Зюзин засопел. Я не знал, куда провалиться от стыда, кляня себя за вчерашнюю откровенность. Зинка любую драму превратит в балаган. Вот и сейчас, чувствуя себя в стихии скандала, как дома, она жаждала свары.

— Вы меня слышите, гражданин? — спросила Зинка, склонившись к Зюзину.

Наверное, подумала, что он глухой. Но мой коллега все слышал. И даже слишком хорошо: его лицо стремительно линяло.

— Девушка, — вымолвил, Зюзин окончательно побелев, — вы хотите сказать, что я — пидар?

Прежде я не замечал за Зюзиным таланта зрить в корень, рубить сплеча, резать правду-матку и высказываться начистоту. Его новое качество меня даже взволновало. Правда, исключительно в биологическом смысле. Если каждый заяц будет так агрессивен, то удавы передохнут от голода.

Впрочем, я зря волновался.

Зинка проглотит любого.

— Успокойтесь, гражданин, — сказала она своим самым противным голосом, напоминающим электропилу.

Зинка повернулась ко мне и подмигнула: мол, все идет, как надо.

Дура.

— Никто вас называет, — сказала она. — Так и быть, вы этот… пппп, — запыхтела она и защелкала пальцами, призывая вылетевшее из памяти слово.

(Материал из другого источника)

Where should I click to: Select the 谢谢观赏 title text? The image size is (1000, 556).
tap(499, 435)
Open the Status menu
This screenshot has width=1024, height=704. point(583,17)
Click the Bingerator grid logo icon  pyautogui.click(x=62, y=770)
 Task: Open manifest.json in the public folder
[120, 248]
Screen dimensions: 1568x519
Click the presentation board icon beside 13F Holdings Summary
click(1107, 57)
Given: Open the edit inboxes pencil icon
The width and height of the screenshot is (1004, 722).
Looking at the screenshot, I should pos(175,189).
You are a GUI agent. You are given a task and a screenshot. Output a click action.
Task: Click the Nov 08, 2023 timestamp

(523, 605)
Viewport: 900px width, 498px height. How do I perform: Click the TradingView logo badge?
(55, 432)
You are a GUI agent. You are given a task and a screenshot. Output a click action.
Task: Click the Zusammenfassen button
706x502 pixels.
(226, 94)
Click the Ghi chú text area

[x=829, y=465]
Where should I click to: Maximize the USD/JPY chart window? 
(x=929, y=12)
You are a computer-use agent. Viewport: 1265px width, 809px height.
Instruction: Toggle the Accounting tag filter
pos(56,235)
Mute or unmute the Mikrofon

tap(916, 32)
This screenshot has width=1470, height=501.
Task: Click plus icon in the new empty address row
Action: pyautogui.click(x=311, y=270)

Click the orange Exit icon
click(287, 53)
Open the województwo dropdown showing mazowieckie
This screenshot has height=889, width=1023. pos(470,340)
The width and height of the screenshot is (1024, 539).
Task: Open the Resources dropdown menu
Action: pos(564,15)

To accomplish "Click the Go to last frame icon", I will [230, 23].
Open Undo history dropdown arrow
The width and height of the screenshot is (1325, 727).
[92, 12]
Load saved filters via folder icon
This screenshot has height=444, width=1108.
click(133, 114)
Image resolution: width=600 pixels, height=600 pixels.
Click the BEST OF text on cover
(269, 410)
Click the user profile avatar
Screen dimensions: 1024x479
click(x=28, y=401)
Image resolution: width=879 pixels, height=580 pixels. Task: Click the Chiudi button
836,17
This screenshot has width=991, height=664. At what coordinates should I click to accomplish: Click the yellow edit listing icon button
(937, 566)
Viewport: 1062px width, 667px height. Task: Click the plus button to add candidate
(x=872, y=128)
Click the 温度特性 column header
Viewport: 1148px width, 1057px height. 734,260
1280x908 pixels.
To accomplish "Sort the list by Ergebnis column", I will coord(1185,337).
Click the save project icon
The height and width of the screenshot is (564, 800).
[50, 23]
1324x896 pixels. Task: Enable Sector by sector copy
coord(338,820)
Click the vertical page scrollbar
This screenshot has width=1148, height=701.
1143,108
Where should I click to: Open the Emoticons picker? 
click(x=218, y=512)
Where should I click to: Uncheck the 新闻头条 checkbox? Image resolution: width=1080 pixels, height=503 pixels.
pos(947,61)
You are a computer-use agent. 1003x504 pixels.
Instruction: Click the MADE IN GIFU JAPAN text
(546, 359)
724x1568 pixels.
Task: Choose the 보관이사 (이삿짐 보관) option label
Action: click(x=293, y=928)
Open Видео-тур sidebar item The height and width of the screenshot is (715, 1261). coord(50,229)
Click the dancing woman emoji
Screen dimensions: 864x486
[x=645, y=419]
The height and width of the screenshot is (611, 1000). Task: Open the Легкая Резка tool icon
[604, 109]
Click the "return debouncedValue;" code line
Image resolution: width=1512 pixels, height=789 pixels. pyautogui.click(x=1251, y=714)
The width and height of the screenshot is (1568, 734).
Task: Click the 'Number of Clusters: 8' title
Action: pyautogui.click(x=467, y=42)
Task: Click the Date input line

Думаю, это слово было «педофил». Как большинство «сестер по профсоюзу», она была терминологически грамотна, умея объяснить разницу между «трансвеститом» и «транссексуалом», «гомосексуалом» и «педерастом». Она знала даже, что такое «эфебофилия» — а это уже высший пилотаж.

— Я полноценный гражданин общества, — на свой лад истолковал ее манипуляции Зюзин, покрываясь пурпурными пятнами. — У меня жена и ребенок!

— Эка невидаль! — заявила Зинка и повернулась ко мне. — Правда, рыбка моя? Видали мы таких, — она покосилась на Зюзина. — Граждан. Вначале они жен заводят. С детями. А потом к чужим детям пристают, — она подцепила волосинку с моего плеча и стала разглядывать ее на свет.

Зюзин закудахтал, словно курица только что снесшая яйцо, и выскочил в коридор.

— Фи, — поморщилась Зинка. — Какие у вас тут, — она оглядела редакцию, по счастью, опустевшую еще до ее выступления. — Невоспитанные люди попадаются. Прямо как при социализме… Слушай, а нафиг он тебя тогда тискал? — сменила она тему.

— Если б знать, — выдавил я, чувствуя себя полным идиотом.

Зинка заскучала. Номер с бичеванием педофила не прошел. Зюзин, как он сам сказал, был «полноценным гражданином общества».

Хотя об этом можно было и раньше догадаться. Не зря ведь Зюзин был таким унылым человеком.